Sustrato excavable: los tegus tienen una marcada tendencia a excavar y aprovechar este comportamiento forma parte del enriquecimiento ambiental.
La combinación de estos elementos permite que el propio animal regule su comportamiento en función de sus necesidades.
Agua
El acceso permanente a agua limpia es imprescindible.En exterior hay que prestar especial atención a la evaporación, a la suciedad que pueda introducirse en el recipiente y a la posibilidad de que los animales lo vuelquen.
En los días calurosos conviene comprobar el agua con mayor frecuencia y plantear un sistema de aspersores para refrescar el recinto o hacerlo manualmente.
Además, los recipientes grandes pueden utilizarse como parte del enriquecimiento ambiental, siempre que estén diseñados de forma segura y permitan al animal entrar y salir sin riesgo.
Alimentación durante la temporada exterior
Durante los meses de actividad exterior, la alimentación debe adaptarse al estado corporal, actividad y crecimiento de cada ejemplar.A los tres años los animales ya presentan unas necesidades diferentes a las de una cría, y no debería utilizarse simplemente una pauta de alimentación basada exclusivamente en "cuánto comen".
El control del peso y de la condición corporal resulta mucho más útil.
El exterior también puede aumentar considerablemente la actividad física.

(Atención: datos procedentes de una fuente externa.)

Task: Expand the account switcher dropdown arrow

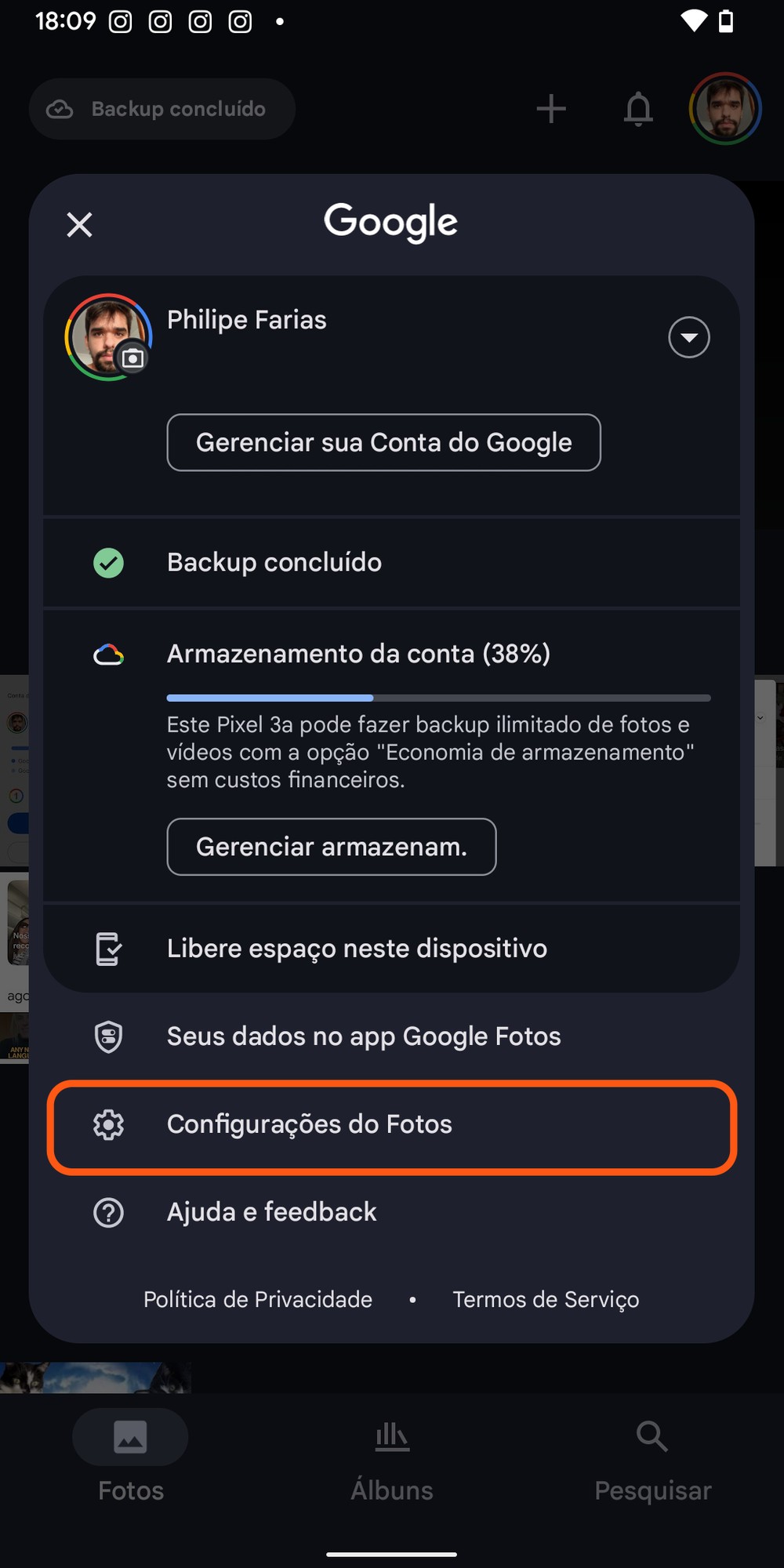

Los animales caminan, exploran, excavan y pasan más tiempo buscando estímulos.
Esto hace todavía más interesante utilizar parte de la alimentación como enriquecimiento, escondiendo ocasionalmente determinados alimentos en diferentes puntos del recinto para fomentar conductas naturales de búsqueda.

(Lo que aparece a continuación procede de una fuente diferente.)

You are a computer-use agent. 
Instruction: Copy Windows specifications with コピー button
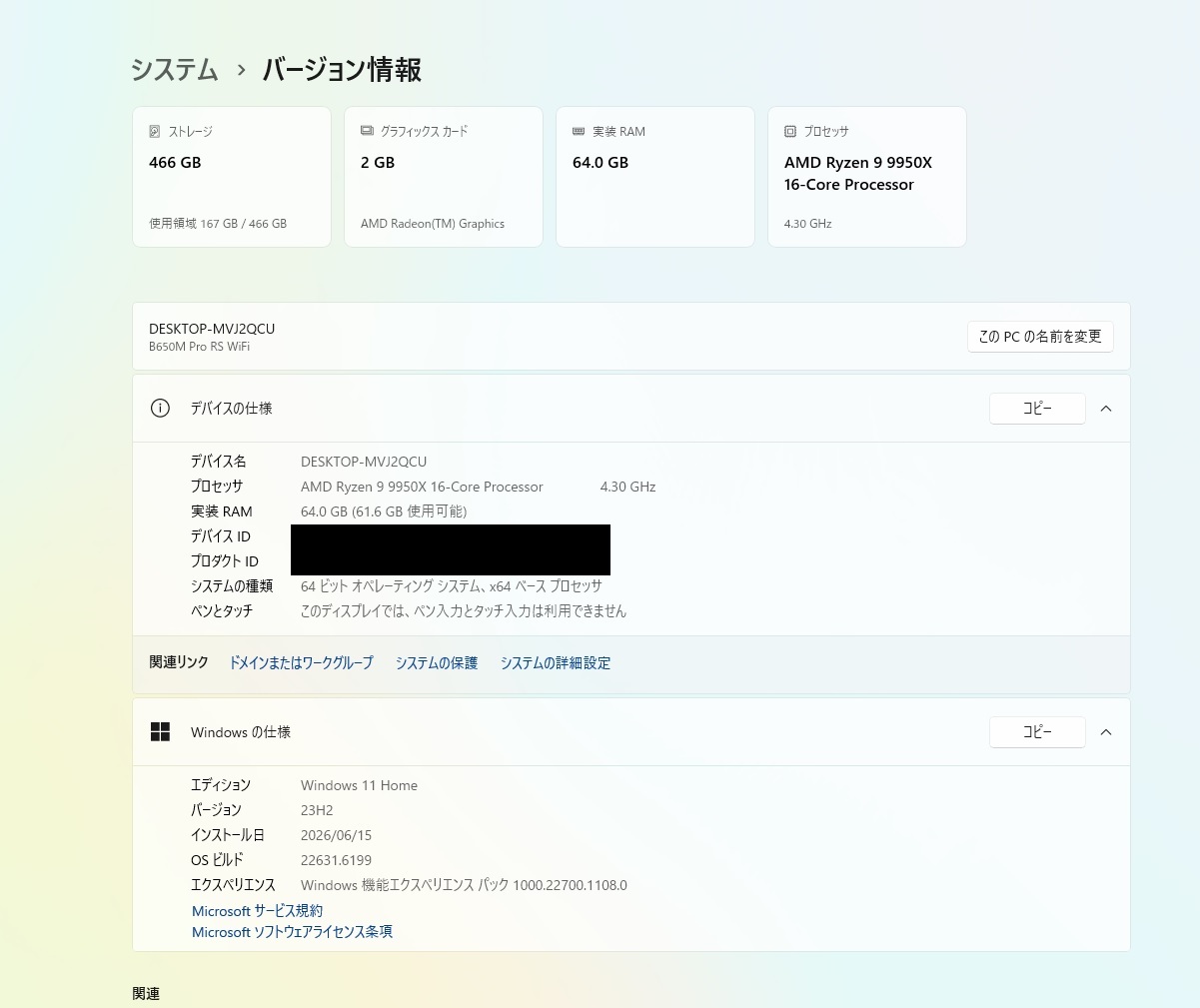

Finales de marzo: salida del recinto interior
El paso del interior al exterior debe hacerse de forma progresiva.Aunque llegue una semana con temperaturas agradables, conviene observar especialmente las temperaturas nocturnas y la previsión de cambios bruscos.

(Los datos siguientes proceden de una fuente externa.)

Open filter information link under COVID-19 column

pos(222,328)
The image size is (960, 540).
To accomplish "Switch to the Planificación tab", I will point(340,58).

Los primeros días permiten comprobar cómo reaccionan los animales al nuevo entorno.
Algunos aspectos que merece la pena observar son:
- Actividad diaria.
- Uso de las zonas de sol y sombra.
- Comportamiento alimentario.
- Defecación.
- Hidratación.
- Peso.
- Uso de refugios.
- Actividad excavadora.
Primavera y verano
Durante abril y mayo los cambios meteorológicos pueden ser importantes.En esta época resulta especialmente interesante observar cómo aumenta progresivamente la actividad.
Con la llegada del verano, el problema puede pasar de ser conseguir suficiente temperatura al exceso de calor.
El verano gaditano
Los meses de julio y agosto son probablemente los que más atención requieren.En Cádiz podemos encontrar días con temperaturas exteriores elevadas, y dentro de un recinto expuesto directamente al sol la temperatura puede aumentar todavía más.
La altura del recinto, la ventilación y una buena distribución de zonas soleadas y sombreadas ayudan a reducir este problema.
También es importante disponer de refugios frescos y de agua limpia.
Septiembre y octubre: vuelta progresiva al interior
Con la llegada del otoño comprobaremos como la actividad y el apetito de los animales disminuye a la vez que se va acortando el fotoperiodo natural.
A mi me gusta dejar de alimentar dos semanas antes de la temporada de bruma con el fin de que su sistema digestivo esté lo más limpio posible para evitar complicaciones durante su sueño de cinco meses.
De octubre a marzo: interior y brumación
Durante el resto del año los dos tegus pasan al interior.La finalidad principal es permitirles realizar su brumación en unas condiciones controladas y seguras.
En Canarias me consta que se han podido mantener brumando a tegus en exterior sin problemas.
¿Por qué elegir un sistema exterior?
Para mí, una de las principales ventajas del mantenimiento exterior es que el animal puede expresar una gama de comportamientos mucho más amplia.Un tegu no solamente necesita temperatura, alimento y refugio.
Necesita estimulación ambiental.
El cambio entre sol y sombra, las diferentes texturas del suelo, las posibilidades de excavación, los olores, la lluvia, el viento y la variación natural del fotoperiodo crean un ambiente mucho más complejo.
Conclusión
El mantenimiento de Salvator rufescens y por afinidad de Salvator merianae es exterior es posible de forma segura durante su época de actividad de marzo a octubre, el resto de meses ¡a dormir en casa!